Problem to work on:
Drop all pictures and repeat exactly the lines from the line holding "Task: Share the *Censor* board tweet" through the end of the records.

====== The data ======

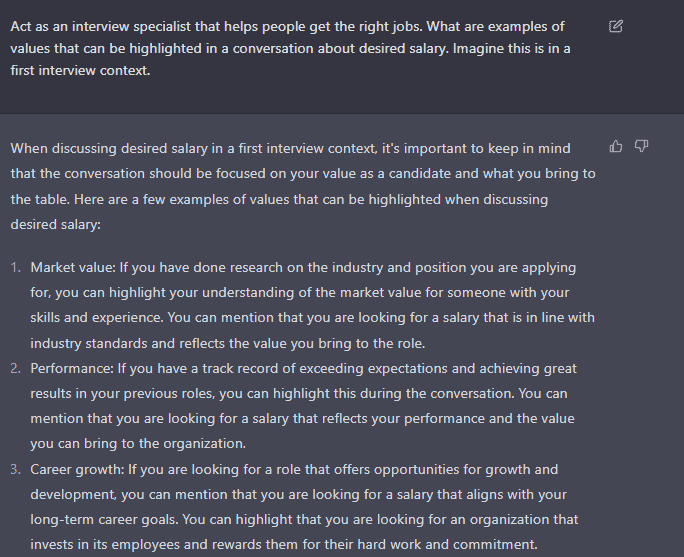684x557 pixels.
Task: Select the 'Performance:' list heading
Action: 72,369
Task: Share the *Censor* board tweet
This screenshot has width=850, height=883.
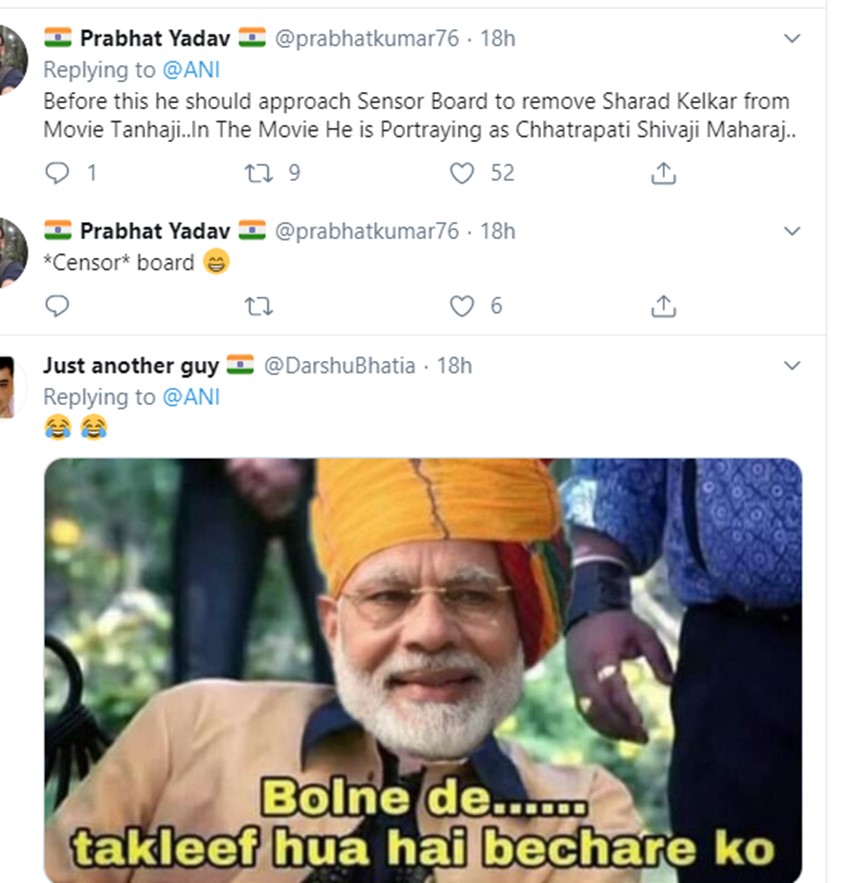Action: coord(663,306)
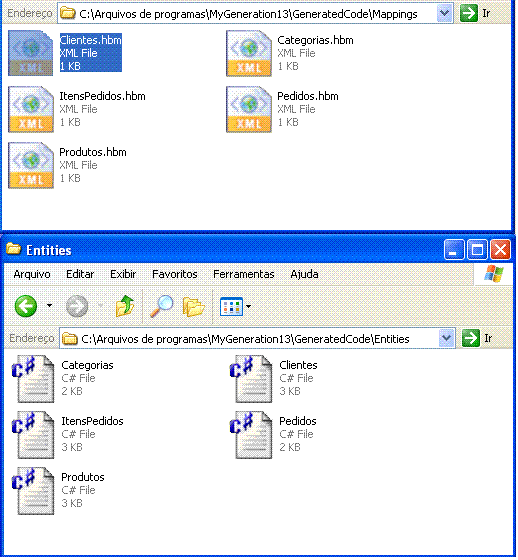
Task: Expand the Views dropdown arrow
Action: coord(249,306)
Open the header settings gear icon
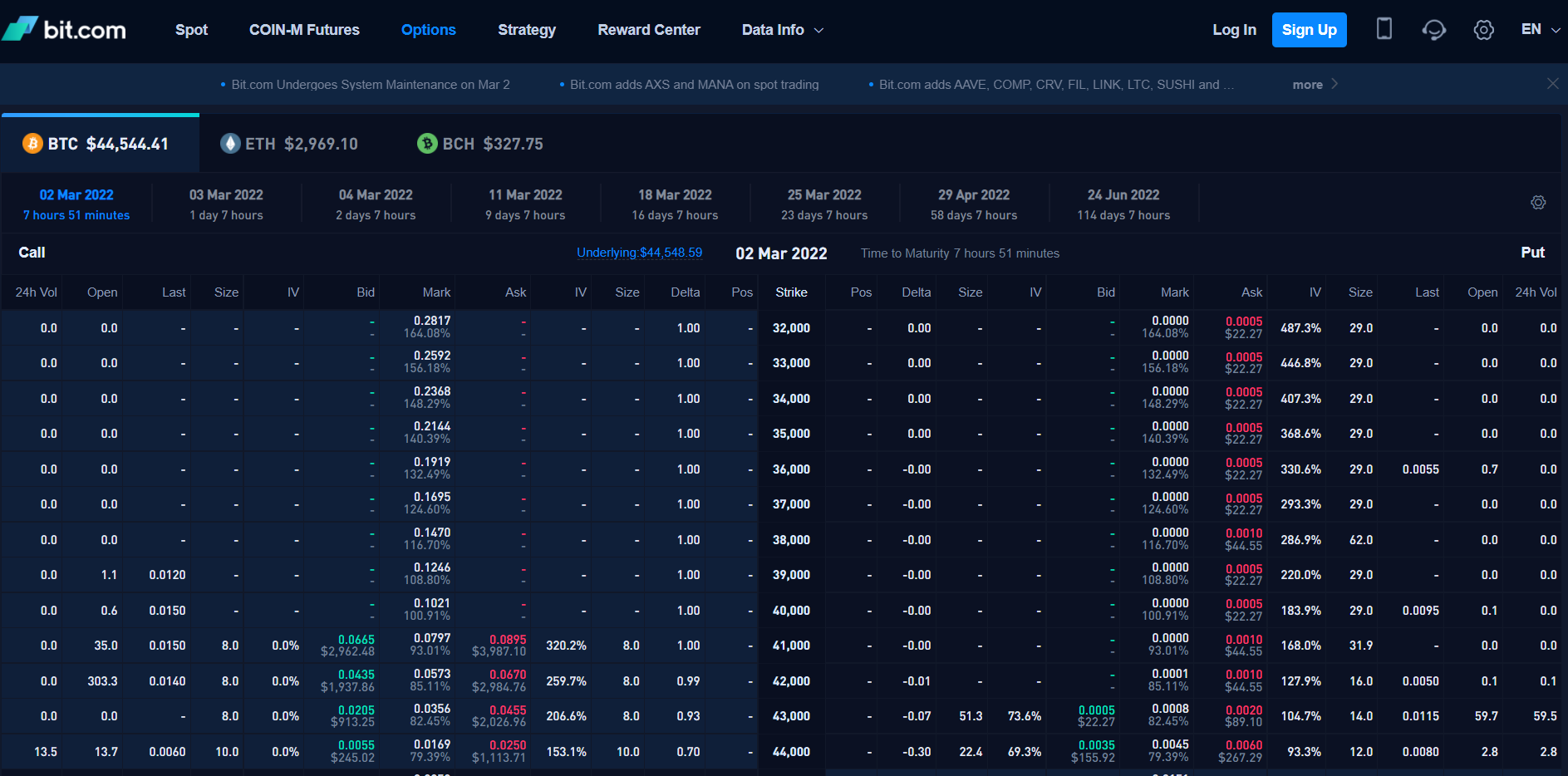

======

Reply:
Task: Share the *Censor* board tweet
This screenshot has width=850, height=883.
Action: coord(663,306)
Task: Expand the Views dropdown arrow
Action: coord(249,306)
Open the header settings gear icon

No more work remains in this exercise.